■ **RECORD EXTRACTS**

****************************************

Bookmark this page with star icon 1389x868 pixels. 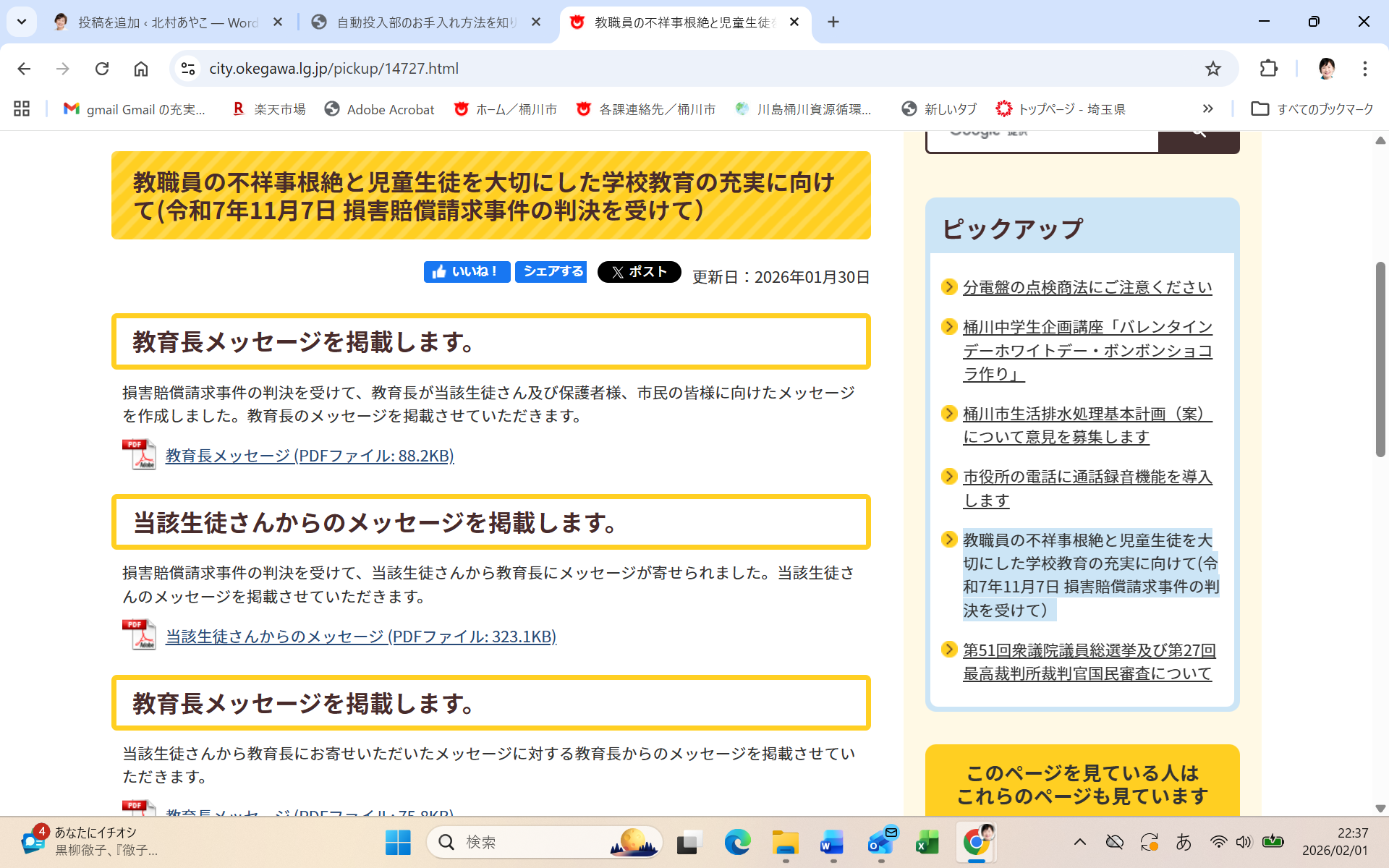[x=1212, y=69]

****************************************

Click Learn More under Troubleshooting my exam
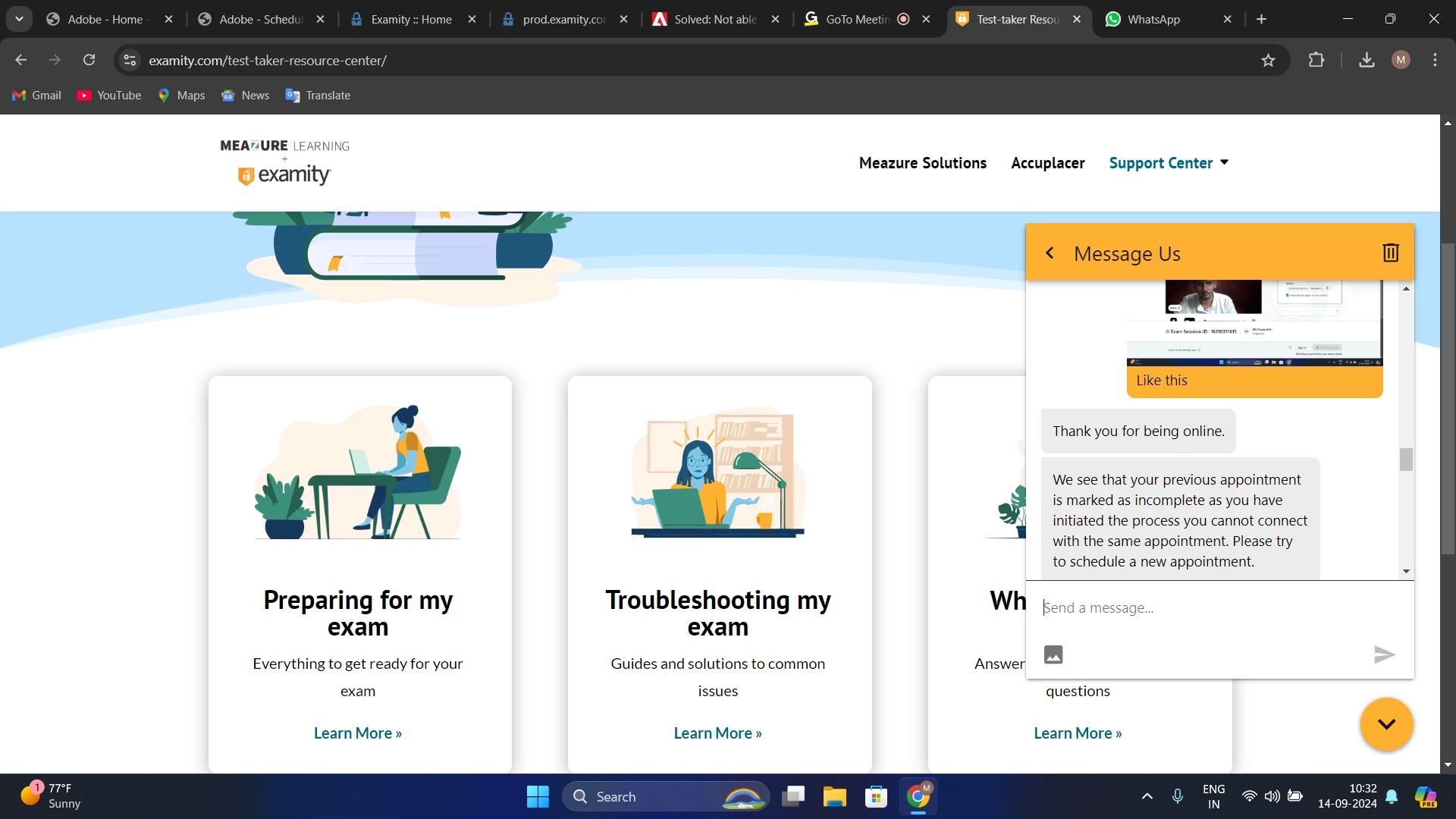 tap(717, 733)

****************************************

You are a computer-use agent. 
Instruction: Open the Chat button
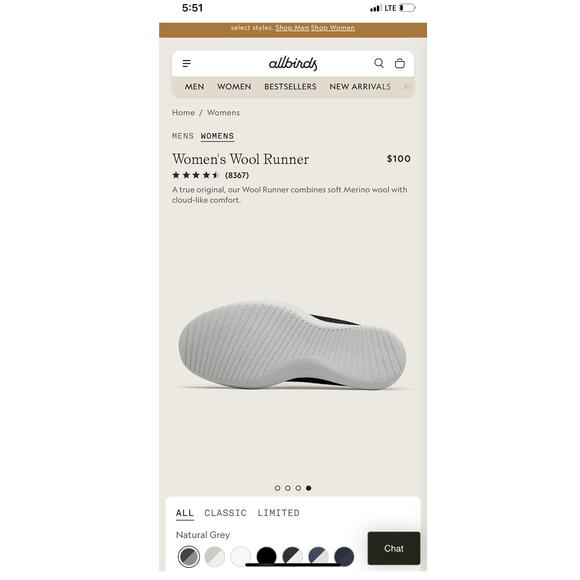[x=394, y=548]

****************************************

■ **STATED PROBLEM**
Lay out the part of the material that opens with the line containing "Click Learn More" and closes with the line containing "tap(717, 733)" as a JSON list of strings, one string per line, skipping blank lines. Leave the pictures out of the answer.

■ **SOLUTION BELOW**
[
  "Click Learn More under Troubleshooting my exam",
  " tap(717, 733)"
]